The peak of repression against party cadres came in 1937-1938. Then there was a purge in the Red Army. Its entire command staff was destroyed. Stalin was afraid of the military, considering them a threat to his sole power. Not only the senior, but also the middle command suffered. Skilled professionals who had experience in the Civil War have virtually disappeared. All this negatively affected the army, which only a few years later had to enter its largest war.

Stalinist model of socialism

Pest and enemy control

The first show trials that thundered throughout the country took place in the late 1920s. Such were the Shakhty affair and the trial of the Industrial Party. During this period, technical and engineering specialists were repressed. Joseph Stalin, whose years of rule passed in a series of propaganda campaigns, was very fond of loud cliches and labels. From its submission, such terms and symbols of the era as “pests”, “enemies of the people”, “cosmopolitans” appeared.

The year 1934 became a turning point for repression. Prior to this, the state terrorized the population, and now it has taken on the iconic members of the party. That year the 17th Congress passed, which became known as the "Congress of the Shot". At it, a vote was taken for the new Secretary General. Stalin was re-elected, but many did not support his candidacy. Everyone considered Sergei Kirov an important figure in the congress. A few months later he was shot dead by an unbalanced party worker Nikolayev in Smolny. Stalin used the figure of the deceased Kirov, making her a sacred symbol. A campaign was announced against traitors and conspirators, who, as propaganda explained, had killed an important party member and were about to ruin it.
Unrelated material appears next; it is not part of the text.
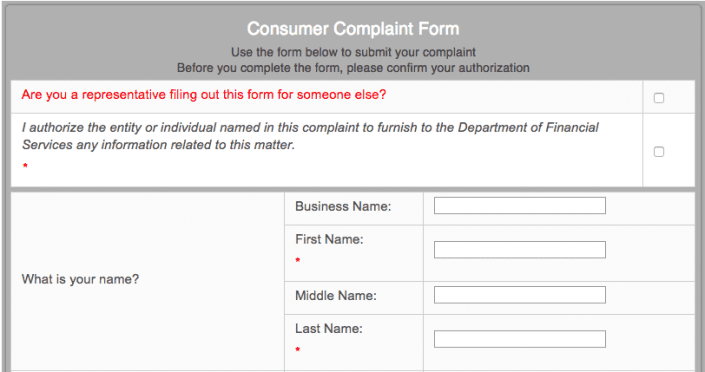Click the required asterisk under Last Name
This screenshot has width=705, height=372.
pyautogui.click(x=298, y=350)
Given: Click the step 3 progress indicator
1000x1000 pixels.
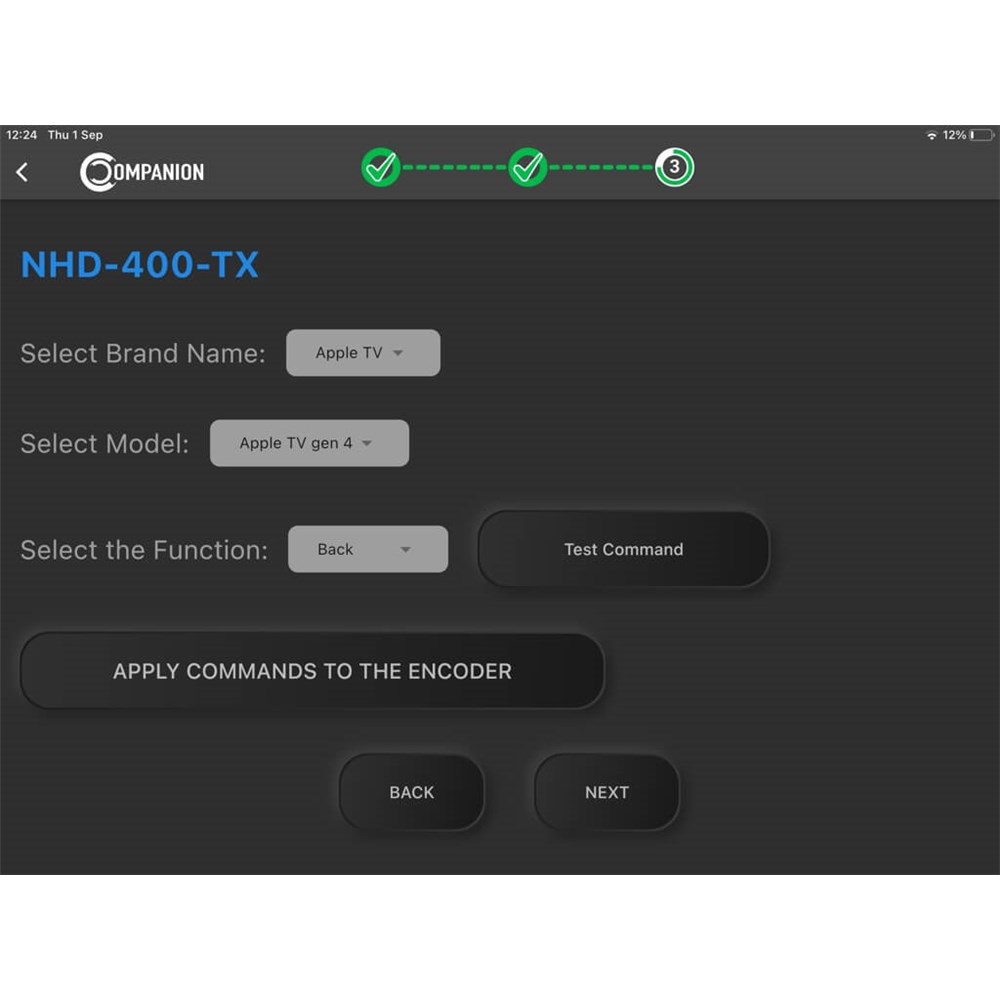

High-profile political labels appeared: White Guards, Zinovievites, Trotskyists. Intelligence agents "uncovered" new secret organizations that tried to harm the country and the party. Anti-Soviet activity was also attributed to random people who, by coincidence, fell under the rink of a totalitarian machine. In the most terrible years of terror, the NKVD approved the standards for the number of executed and convicted, which local authorities had to carefully implement. Repressions were carried out under the slogans of the class struggle (the thesis was put forward that the more successful the construction of socialism is, the more acute the class struggle will become).

Stalin did not forget to carry out purges in the special services themselves, with whose hands numerous executions and courts were carried out. The NKVD survived several such campaigns. In the course of them, the most odious heads of this department, Yezhov and Yagoda, died. Also, the state did not take its eyes off the intelligentsia. These were writers, film and theater workers (Mandelstam, Babel, Meyerhold), and inventors, physicists and designers (Landau, Tupolev, Korolev).

Stalinist socialism ended with the death of the leader in 1953, followed by the Khrushchev thaw and Brezhnev's developed socialism. In the USSR, the assessment of those events varied depending on the situation. Khrushchev, who came to power at the XX Congress of the CPSU, condemned the personality cult of Stalin and his repression. Under Brezhnev, the official ideology was softer towards the figure of the leader.